Não invejo a tarefa que tem pela frente o júri do Prémio Correntes d’Escritas, cujo vencedor é anunciado no próximo mês de Fevereiro, a 24, na abertura do Encontro de Escritores de Expressão Ibero-americana, organizado pela Câmara Municipal da Póvoa de Varzim.
Um relance pela short-list agora anunciada mostra como a escolha é complicada. Uma missão quase impossível: Myra, de Maria Velho da Costa, O verão selvagem dos teus olhos, de Ana Teresa Pereira, A Sala Magenta, de Mário de Carvalho, O Cónego, de A. M. Pires Cabral, O apocalipse dos trabalhadores, de valter hugo mãe, A Eternidade e o Desejo, de Inês Pedrosa, e A Mão Esquerda de Deus, de Pedro Almeida Vieira, nos portugueses, e ainda Rakushisha, da brasileira Adriana Lisboa, Três Lindas Cubanas, do cubano Gonzalo Celorio, e O Mundo, do espanhol Juan José Millás.

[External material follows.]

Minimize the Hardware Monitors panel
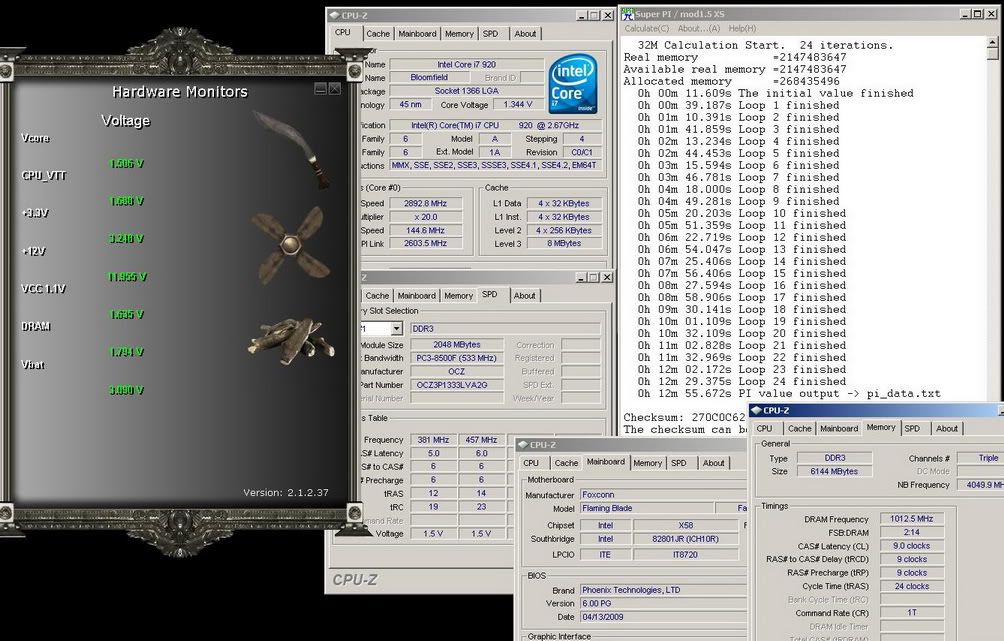1004x641 pixels. point(320,89)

Não invejo a tarefa porque dificilmente conseguiria avaliar com imparcialidade este conjunto de digníssimos romances (todos de leitura aconselhada). Sou daqueles que considera O Mundo o melhor livro de 2009 (num ano de boa colheita), e Juan José Millás uma das mais sólidas referências das literaturas hispânicas da viragem do séc. XX para o XXI. É uma convicção mais pessoal do que teórica. Uma espécie de inexplicável identificação com o seu universo que me traz à memória o verso que Raul de Carvalho escreveu sobre Álvaro de Campos: “Aquilo é demasiado meu para ser dele”.
Poucos como ele conseguem misturar fantasia e realidade, pensamento e acção, delírio e lucidez, fazendo de cada história, por mais breve (ou longa) que seja, uma inesquecível experiência estética. Não é só o seu poder efabulatório e imaginativo que me seduz, mas também a verosimilhança e (im)probabilidade que ele empresta a cada conto ou romance. Em O Mundo (como em outros livros), pouco importa se o que nos é descrito (neste caso a infância) corresponde ao que aconteceu, mesmo quando ele quer convencer-nos disso. É a vertigem da sua escrita que perturba. E atrai. O mergulho na ausência de limites.
Como Maria José, uma das personagens de Duas Mulheres em Praga, que ambiciona escrever um “romance canhoto”, Juan José Millás oferece-nos uma admirável perspectiva nova. Uma outra forma de olhar o mundo. E a Literatura.